**What you have to do:**
Put every line of the items below into a Markdown table with the columns Row and Line, numbering each row and leaving out blank lines.

**Material to process:**
* START *
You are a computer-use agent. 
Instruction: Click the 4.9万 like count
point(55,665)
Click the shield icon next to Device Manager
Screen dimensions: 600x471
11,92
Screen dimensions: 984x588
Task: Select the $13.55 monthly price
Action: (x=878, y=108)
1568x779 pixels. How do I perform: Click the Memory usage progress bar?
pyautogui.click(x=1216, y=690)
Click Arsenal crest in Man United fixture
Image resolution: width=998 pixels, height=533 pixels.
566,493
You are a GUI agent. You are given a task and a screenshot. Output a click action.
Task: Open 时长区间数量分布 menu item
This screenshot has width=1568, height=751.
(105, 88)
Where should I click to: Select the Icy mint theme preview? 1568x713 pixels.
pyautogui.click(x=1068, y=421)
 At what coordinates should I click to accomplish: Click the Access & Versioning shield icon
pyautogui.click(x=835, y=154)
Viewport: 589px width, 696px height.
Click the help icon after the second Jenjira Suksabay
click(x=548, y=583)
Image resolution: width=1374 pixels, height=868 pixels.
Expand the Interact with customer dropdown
* END *
**Output:**
| Row | Line |
|---|---|
| 1 | You are a computer-use agent.  |
| 2 | Instruction: Click the 4.9万 like count |
| 3 | point(55,665) |
| 4 | Click the shield icon next to Device Manager |
| 5 | Screen dimensions: 600x471 |
| 6 | 11,92 |
| 7 | Screen dimensions: 984x588 |
| 8 | Task: Select the $13.55 monthly price |
| 9 | Action: (x=878, y=108) |
| 10 | 1568x779 pixels. How do I perform: Click the Memory usage progress bar? |
| 11 | pyautogui.click(x=1216, y=690) |
| 12 | Click Arsenal crest in Man United fixture |
| 13 | Image resolution: width=998 pixels, height=533 pixels. |
| 14 | 566,493 |
| 15 | You are a GUI agent. You are given a task and a screenshot. Output a click action. |
| 16 | Task: Open 时长区间数量分布 menu item |
| 17 | This screenshot has width=1568, height=751. |
| 18 | (105, 88) |
| 19 | Where should I click to: Select the Icy mint theme preview? 1568x713 pixels. |
| 20 | pyautogui.click(x=1068, y=421) |
| 21 |  At what coordinates should I click to accomplish: Click the Access & Versioning shield icon |
| 22 | pyautogui.click(x=835, y=154) |
| 23 | Viewport: 589px width, 696px height. |
| 24 | Click the help icon after the second Jenjira Suksabay |
| 25 | click(x=548, y=583) |
| 26 | Image resolution: width=1374 pixels, height=868 pixels. |
| 27 | Expand the Interact with customer dropdown |